No future. La droite française est si mal en point qu'elle s'apprête, dans une relative indifférence, à se donner à Laurent Wauquiez, le plus détesté de ses leaders. En à peine plus de dix ans de vie politique, le jeune président de la région Auvergne-Rhône-Alpes (42 ans), aura fait la démonstration d'une remarquable capacité d'adaptation. Avec sa parka rouge et son trop large sourire, il est passé, sans coup férir, de Jacques Barrot, son défunt mentor chrétien-démocrate, au maurrassien Patrick Buisson, l'homme qui chuchotait à l'oreille droite de Sarkozy.
Malgré sa proverbiale déloyauté, l’élection de Wauquiez à la présidence de LR ne fait aucun doute. Ses concurrents déclarés sont des seconds couteaux. Dans le meilleur des cas, ils seront récompensés de leur participation par des places honorables à la future direction. Plutôt que d’une élection, l’ancien patron de l’UMP, Jean-François Copé - qui voue à Wauquiez une haine irrémissible - estime qu’il conviendrait de parler d’une «désignation». Il est vrai qu’aucun des ténors susceptibles d’inquiéter le favori n’a souhaité se présenter. Les présidents de région Xavier Bertrand (Hauts-de-France) et Valérie Pécresse (Ile-de-France) se désintéressent ostensiblement de ce scrutin qu’ils ont décidé d’«enjamber», sans soutenir personne.
Tourments
Torpillée par Macron, la droite est divisée en deux camps qui n'ont, pour l'heure, pas grand-chose à se dire. D'un côté ceux qui parient, avec Wauquiez, sur l'échec du gouvernement et préparent la revanche de 2022. De l'autre, les Bertrand, Pécresse et autres plus ou moins «constructifs» qui ne voient pas comment s'opposer frontalement à une politique économique qui correspond, peu ou prou, au programme de la droite. C'est encore Copé qui le dit sans détour : «On a un président de la République qui fait tout ce qu'on n'a pas eu le courage de faire sur le plan économique. Ayons le courage de le reconnaître.» Le ministre de l'Economie, Bruno Le Maire, s'est fait un plaisir de remuer le couteau dans la plaie devant l'Assemblée nationale, en rappelant que tout ce qu'il entreprend a été «réclamé par nous tous ici sur les bancs de la droite». «Soutenez-nous, Monsieur Woerth ! Rejoignez-nous !» s'est-il exclamé, en réponse à une question de son prédécesseur. On comprend mieux, dès lors, les tourments de la direction de LR qui se demande, depuis plus de quatre mois, comment traiter les élus LR qui soutiennent le gouvernement.

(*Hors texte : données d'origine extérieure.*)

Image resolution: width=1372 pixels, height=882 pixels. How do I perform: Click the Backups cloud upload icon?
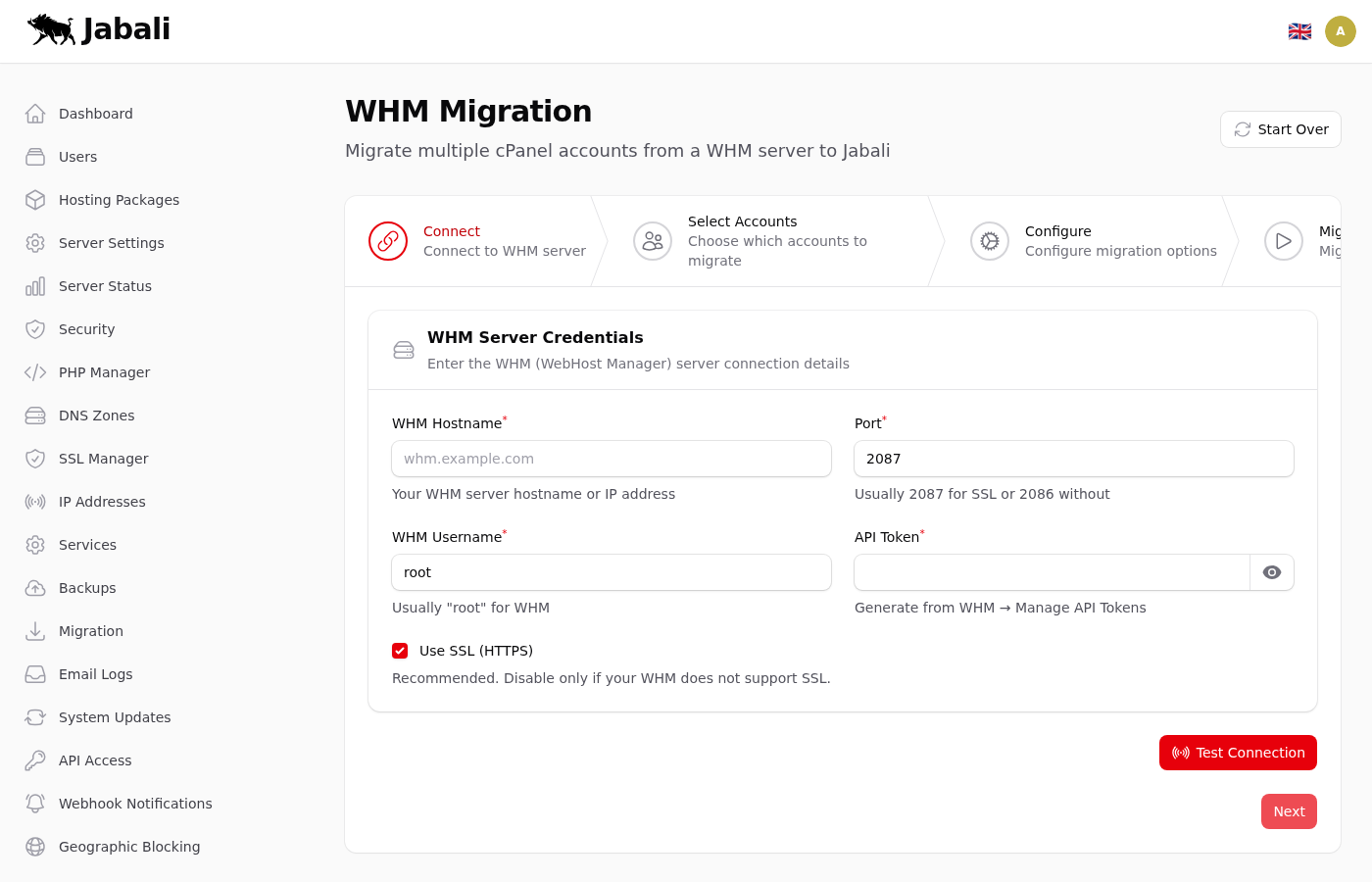(x=35, y=588)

«La vraie droite, c'est nous», proteste en substance Christian Estrosi, farouchement opposé aux exclusions de ses amis «Constructifs». Les traîtres pour lui, ce sont ceux qui ont entretenu l'ambiguïté sur leur vote au second tour de la présidentielle. Il s'est fendu d'un courrier facétieux à Bernard Accoyer, l'actuel numéro 1 de LR. Puisque le parti a «pris l'habitude» d'engager des «procédures d'exclusion», il suggère d'inscrire à l'ordre du jour du bureau politique «l'exclusion de ceux qui ont entretenu le doute sur leur positionnement vis-à-vis du Front national à la dernière élection présidentielle». En clair : exclure Wauquiez plutôt que Darmanin…
Echec
Accoyer se gardera bien de répondre. A la tête de LR pour deux mois encore, l'ancien grognard de la chiraquie tente de sauver ce qui peut l'être. Il veut croire que son parti a encore sa raison d'être dans un paysage recomposé. A côté du «parti social-démocrate à la Schröder» qu'il voit se fédérer autour de Macron, il veut croire qu'il existe une place pour «un rassemblement de la droite républicaine». S'il se défend de parier sur l'échec de Macron, il constate qu'on ne peut l'exclure et qu'il serait irresponsable, dès lors, «de laisser aux extrêmes le monopole de l'opposition». A défaut de faire rêver, voilà une droite qui se dévouerait, au nom d'un devoir d'opposition.